PEAVS: Perceptual Evaluation of Audio-Visual Synchrony Grounded in Viewers' Opinion Scores
This addresses the problem of evaluating audio-visual synchronization for researchers and practitioners in generative modeling, though it is incremental as it builds on existing evaluation frameworks.
The paper tackles the lack of quantitative metrics for audio-visual synchronization in videos by developing PEAVS, a novel automatic metric that achieves a Pearson correlation of 0.79 with human labels at the set level and shows a 50% relative gain over existing methods.

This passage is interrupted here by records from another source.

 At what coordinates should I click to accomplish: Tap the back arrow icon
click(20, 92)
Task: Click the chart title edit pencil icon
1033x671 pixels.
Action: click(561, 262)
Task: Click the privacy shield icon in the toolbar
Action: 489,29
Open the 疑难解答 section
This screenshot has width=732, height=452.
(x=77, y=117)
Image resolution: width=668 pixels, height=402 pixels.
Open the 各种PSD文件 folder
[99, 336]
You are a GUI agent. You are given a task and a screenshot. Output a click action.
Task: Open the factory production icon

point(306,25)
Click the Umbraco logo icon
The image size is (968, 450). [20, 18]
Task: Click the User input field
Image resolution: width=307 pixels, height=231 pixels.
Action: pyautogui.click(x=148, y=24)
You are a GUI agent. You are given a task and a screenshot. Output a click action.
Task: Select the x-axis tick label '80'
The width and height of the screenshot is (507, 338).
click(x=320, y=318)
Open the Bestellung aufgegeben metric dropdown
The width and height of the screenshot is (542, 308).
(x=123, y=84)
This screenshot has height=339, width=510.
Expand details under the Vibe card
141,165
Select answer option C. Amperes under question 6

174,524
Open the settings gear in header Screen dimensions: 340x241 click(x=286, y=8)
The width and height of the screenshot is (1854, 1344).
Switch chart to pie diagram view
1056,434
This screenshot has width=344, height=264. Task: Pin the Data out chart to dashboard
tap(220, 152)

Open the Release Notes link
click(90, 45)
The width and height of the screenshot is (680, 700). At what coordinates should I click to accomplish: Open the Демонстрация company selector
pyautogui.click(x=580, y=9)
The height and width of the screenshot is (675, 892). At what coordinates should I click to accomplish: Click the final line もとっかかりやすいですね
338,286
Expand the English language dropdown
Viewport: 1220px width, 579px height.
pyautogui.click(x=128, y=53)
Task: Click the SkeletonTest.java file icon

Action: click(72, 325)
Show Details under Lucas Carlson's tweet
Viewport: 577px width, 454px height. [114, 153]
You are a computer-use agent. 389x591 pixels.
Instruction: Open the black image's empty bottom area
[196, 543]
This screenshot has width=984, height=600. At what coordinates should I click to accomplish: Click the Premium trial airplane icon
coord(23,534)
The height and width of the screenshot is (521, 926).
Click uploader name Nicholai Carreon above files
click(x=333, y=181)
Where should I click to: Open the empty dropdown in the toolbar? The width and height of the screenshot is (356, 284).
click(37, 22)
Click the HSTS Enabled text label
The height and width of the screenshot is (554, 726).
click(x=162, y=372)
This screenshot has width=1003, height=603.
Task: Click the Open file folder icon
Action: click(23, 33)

Recent advancements in audio-visual generative modeling have been propelled by progress in deep learning and the availability of data-rich benchmarks. However, the growth is not attributed solely to models and benchmarks. Universally accepted evaluation metrics also play an important role in advancing the field. While there are many metrics available to evaluate audio and visual content separately, there is a lack of metrics that offer a quantitative and interpretable measure of audio-visual synchronization for videos "in the wild". To address this gap, we first created a large scale human annotated dataset (100+ hrs) representing nine types of synchronization errors in audio-visual content and how human perceive them. We then developed a PEAVS (Perceptual Evaluation of Audio-Visual Synchrony) score, a novel automatic metric with a 5-point scale that evaluates the quality of audio-visual synchronization. We validate PEAVS using a newly generated dataset, achieving a Pearson correlation of 0.79 at the set level and 0.54 at the clip level when compared to human labels. In our experiments, we observe a relative gain 50% over a natural extension of Fréchet based metrics for Audio-Visual synchrony, confirming PEAVS efficacy in objectively modeling subjective perceptions of audio-visual synchronization for videos "in the wild".